#### 抜粋 ####

南越前町のアカタン砂防堰堤群は、水害をきっかけに明治時代に赤谷川に造られた、人力の「石づみダム」群です。
そんな「Eco-DRR」(エコ・デーアールアール)の“聖地”とも言える場所で、生きものたちの快適生活を応援する石づみ体験に汗を流しました!

当日のスケジュール

8:30 受付開始
9:00 開会式~
9:30 活動場所(砂防堰堤)到着
    ~川の様子の観察
    ~周囲の生きもの観察
    ~石づみ体験
10:45 体験終了
    ~アカタン砂防堰堤の見学
    ~アカタン砂防堰堤のお話
11:10 駐車場へ移動
11:30 閉会式~アンケート
12:00 解散

実施内容

集合場所のリトリートたくらでは、8:30から受付開始。
まだ早朝の空気が残っていました。
活動場所は、横を流れる赤谷川の上流。「アカタン砂防堰堤郡」という、明治時代の人力の石づみダムがあるエリアです。
タイトル通り、自分たちの造る石づみで「生きもの快適生活」を実現することはできるかな?

お、そろそろ参加者の皆さんも集まってきたみたいですね。

※それぞれの写真をタップ(クリック)すると大きく表示できます

▲朝の天気は晴れ時々くもり▲

 

▲宝石みたいな朝露▲

 

▲緑の生い茂る赤谷川▲
この上流で川での石づみに挑戦です!

▲赤谷川の橋で見つけた、クモの巣に捕まったフタスジモンカゲロウ(かな?)▲
助けてあげたいけど…これも厳しい自然の掟

 

定時には全員集合! 開会式です。
このプロジェクトの仕組みや、運営団体やスタッフの紹介が終わると、活動現場への移動がスタート。
いくつもある石づみ堰堤(ダム)にはさまれた上流域に、車で移動します。

#### 入力エントリ ####

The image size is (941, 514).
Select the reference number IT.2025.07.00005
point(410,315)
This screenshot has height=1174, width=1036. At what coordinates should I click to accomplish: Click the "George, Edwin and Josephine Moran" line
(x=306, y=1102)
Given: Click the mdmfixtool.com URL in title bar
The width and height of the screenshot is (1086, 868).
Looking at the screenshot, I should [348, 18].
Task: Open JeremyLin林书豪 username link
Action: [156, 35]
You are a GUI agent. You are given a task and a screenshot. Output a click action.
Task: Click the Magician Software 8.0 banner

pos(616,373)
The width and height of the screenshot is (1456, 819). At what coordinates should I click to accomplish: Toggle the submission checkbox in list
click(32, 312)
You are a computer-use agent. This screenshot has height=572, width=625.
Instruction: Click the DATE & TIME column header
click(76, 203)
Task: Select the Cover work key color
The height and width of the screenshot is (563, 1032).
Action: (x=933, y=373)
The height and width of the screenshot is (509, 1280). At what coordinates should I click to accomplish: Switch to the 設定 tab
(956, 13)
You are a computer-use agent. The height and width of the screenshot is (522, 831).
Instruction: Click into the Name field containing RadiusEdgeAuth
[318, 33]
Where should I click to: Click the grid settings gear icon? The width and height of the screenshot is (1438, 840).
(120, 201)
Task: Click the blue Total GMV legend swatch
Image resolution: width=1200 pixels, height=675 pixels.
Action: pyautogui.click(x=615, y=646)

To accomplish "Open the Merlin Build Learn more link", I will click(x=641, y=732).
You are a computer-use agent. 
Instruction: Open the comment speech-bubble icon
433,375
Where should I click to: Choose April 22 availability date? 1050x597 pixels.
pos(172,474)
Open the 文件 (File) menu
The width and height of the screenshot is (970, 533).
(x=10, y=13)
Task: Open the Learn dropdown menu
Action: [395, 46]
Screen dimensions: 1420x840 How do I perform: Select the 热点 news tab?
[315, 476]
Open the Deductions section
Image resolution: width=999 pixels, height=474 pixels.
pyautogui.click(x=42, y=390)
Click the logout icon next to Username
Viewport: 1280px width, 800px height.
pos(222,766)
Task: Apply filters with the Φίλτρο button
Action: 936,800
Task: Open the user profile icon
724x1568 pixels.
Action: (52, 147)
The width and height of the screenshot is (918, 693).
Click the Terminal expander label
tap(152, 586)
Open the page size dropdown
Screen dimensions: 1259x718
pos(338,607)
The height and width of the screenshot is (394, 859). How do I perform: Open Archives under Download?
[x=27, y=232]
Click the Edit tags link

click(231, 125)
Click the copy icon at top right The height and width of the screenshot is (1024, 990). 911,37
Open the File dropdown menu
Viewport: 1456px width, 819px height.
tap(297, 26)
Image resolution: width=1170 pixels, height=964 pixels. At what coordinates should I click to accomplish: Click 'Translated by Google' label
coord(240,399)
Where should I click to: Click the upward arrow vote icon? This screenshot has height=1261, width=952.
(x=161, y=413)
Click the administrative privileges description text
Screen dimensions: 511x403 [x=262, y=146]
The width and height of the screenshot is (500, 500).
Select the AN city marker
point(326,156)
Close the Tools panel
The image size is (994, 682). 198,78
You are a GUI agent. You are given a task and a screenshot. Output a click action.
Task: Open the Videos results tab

####

_依頼_
- 1) エントリのうち、「You are a computer-use agent. The」を含む行から「pos(172,474)」を含む行までのすべてを、「Instruction」を「Goal」に置き換えて書き直すこと。それ以外は変えないこと。
- 2) 石づみ体験の記事を、最後の文の続きから書き継ぐこと。
石づみ体験の記事とエントリは、互いに関係のない別々の素材である。

_解答_
- 1)
You are a computer-use agent. The height and width of the screenshot is (522, 831).
Goal: Click into the Name field containing RadiusEdgeAuth
[318, 33]
Where should I click to: Click the grid settings gear icon? The width and height of the screenshot is (1438, 840).
(120, 201)
Task: Click the blue Total GMV legend swatch
Image resolution: width=1200 pixels, height=675 pixels.
Action: pyautogui.click(x=615, y=646)

To accomplish "Open the Merlin Build Learn more link", I will click(x=641, y=732).
You are a computer-use agent. 
Goal: Open the comment speech-bubble icon
433,375
Where should I click to: Choose April 22 availability date? 1050x597 pixels.
pos(172,474)

- 2)
▲アットホームな感じの開会式▲
ケガや事故のないよう楽しみましょう

▲杉の森を抜けて上流へ▲

 

「奥の東堰堤」と呼ばれる大きなダムの近くに到着したら、そこから川岸へと降りて行きます。
そこにある、2つの小さな川が合流するポイントが、今日の活動場所。それぞれ、水の量も日の差し方も違います。

流れに挟まった、一見、中州のような川岸近くに集まっったら、今日の石づみの先生たちから、川にある石や岩が、流れと環境にどんな影響を与えるのか、簡単に説明をしてもらいました。

例えば、大きな岩にぶつかれば流れの勢いが緩むと同時に、ぐるりと回り込んだ水のスピードも、外側と内側では違います。
石を取り除いた後のくぼみや隙間も、虫や魚にとっては貴重なシェルターになるかもしれません。
流れの上を覆う木や植物の違いだけでも、きっと小さな生きのもにとっては「暑い」「寒い」「敵に見つかりづらい」などなど、生きるための条件が大きく変わってしまうのでしょう。

これまで思いもしなかった視点の話を耳にしながら、言葉に耳を傾けてくれた子どもたち。(もちろん大人のみなさんも)
自分以外の誰か(生きもの)の気持ちになることは、きっと環境やSDGsのことを考える時の大切な基盤になってくれますよね。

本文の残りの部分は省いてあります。